Var2GOはハイスループットシーケンシングデータのさまざまな変異コールから、遺伝子アノテーションとフィルタリングをサポートする新しいWebベースのツールである。その主な目的は、非生物情報学者が直感的なWebインターフェイスを介してVariant Calling Format(VCF)データを処理することをサポートすることである。Var2GOサーバにはrawのVCFファイルまたは注釈付きバリアントを含むテーブルのいずれかをアップロードできる。raw VCFをアップロードした場合、SnpEffツールを使用してバリアントアノテーションの予備ステップを経てテーブル形式に変換される。テーブルは、オンザフライで生成されたデータベースにアップロードされる。遺伝子がアノテーションされた変異は、3つのGOドメインをカバーする対応する遺伝子オントロジー用語で自動的にアノテーションがつけられる。ウェブインターフェースを使用して、フィルタリングパラメータおよび1つまたは複数のキーワードを指定することによって、関心領域内の注釈を有する遺伝子をフィルタリングして、リスト全体から抽出することが可能である。このツールの関連性は、exomeシーケンシングデータで実証されている。

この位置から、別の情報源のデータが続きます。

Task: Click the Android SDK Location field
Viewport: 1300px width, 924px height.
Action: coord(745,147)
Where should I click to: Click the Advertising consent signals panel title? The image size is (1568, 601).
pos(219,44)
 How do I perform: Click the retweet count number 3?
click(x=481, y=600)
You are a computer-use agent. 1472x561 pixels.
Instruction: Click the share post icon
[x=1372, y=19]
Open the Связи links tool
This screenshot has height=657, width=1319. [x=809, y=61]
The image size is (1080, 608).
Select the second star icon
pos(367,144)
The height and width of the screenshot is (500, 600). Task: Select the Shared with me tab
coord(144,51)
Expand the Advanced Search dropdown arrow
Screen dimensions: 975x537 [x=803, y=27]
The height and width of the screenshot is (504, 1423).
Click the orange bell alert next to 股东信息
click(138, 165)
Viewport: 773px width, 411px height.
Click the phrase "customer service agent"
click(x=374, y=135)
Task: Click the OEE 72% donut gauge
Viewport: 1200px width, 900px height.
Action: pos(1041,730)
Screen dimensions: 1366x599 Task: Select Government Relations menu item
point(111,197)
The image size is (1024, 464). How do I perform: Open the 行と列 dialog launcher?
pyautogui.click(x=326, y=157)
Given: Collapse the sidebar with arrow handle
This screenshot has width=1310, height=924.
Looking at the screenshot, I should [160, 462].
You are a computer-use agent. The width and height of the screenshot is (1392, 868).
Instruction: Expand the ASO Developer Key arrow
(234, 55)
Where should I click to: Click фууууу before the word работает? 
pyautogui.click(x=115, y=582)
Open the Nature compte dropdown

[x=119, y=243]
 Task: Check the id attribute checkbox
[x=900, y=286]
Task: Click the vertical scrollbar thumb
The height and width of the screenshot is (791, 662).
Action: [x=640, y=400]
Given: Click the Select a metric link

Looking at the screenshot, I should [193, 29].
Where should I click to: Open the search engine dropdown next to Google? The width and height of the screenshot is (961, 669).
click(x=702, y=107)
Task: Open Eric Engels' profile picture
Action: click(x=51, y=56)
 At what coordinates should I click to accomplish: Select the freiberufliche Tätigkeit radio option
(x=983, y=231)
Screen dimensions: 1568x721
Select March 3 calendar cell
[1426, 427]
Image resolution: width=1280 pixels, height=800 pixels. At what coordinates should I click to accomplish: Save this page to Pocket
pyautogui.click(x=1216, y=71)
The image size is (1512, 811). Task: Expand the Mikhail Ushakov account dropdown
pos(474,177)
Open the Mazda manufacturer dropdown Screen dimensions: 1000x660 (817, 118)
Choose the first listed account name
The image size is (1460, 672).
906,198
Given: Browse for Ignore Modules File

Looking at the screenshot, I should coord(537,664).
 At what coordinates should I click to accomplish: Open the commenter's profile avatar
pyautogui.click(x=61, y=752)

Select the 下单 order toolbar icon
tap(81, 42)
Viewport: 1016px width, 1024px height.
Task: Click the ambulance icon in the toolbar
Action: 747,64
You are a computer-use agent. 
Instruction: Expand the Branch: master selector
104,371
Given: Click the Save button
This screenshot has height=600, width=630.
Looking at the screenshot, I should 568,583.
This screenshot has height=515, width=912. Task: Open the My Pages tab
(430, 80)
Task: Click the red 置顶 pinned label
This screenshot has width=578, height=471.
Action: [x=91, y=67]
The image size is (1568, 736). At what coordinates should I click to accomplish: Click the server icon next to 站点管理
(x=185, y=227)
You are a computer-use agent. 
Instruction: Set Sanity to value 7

使用可能なvcfはバリアントコーラーから出力されたrawのVCFファイルかSnpEffソフトウエアのSnpSiftで変換されたtab形式ファイルになる。VCFにannotationが追加された拡張VCFは使用できない(PDF manual参照)。
マニュアルPDFリンク
テストラン
Var2GOのトップページ
左下からexampleのVCFをダウンロードしておく。
右上のBrowseをクリックし、ダウンロードしたVCFをアップロードする。内部でSnpEffのSnpSiftが動き、tab形式に変換される。画面が自動で切り替わり、下の画面のような設定になる。ここでは、VCFファイルのどのカラムがどの情報に相当するかを指定する。
Create databaseの実行時にエラーを起こし解決できなかった。実行できるようになったら追記します。
引用
Var2GO: a web-based tool for gene variants selection.
Granata I, Sangiovanni M, Maiorano F, Miele M, Guarracino MR
BMC Bioinformatics. 2016 Nov 8;17(Suppl 12):376.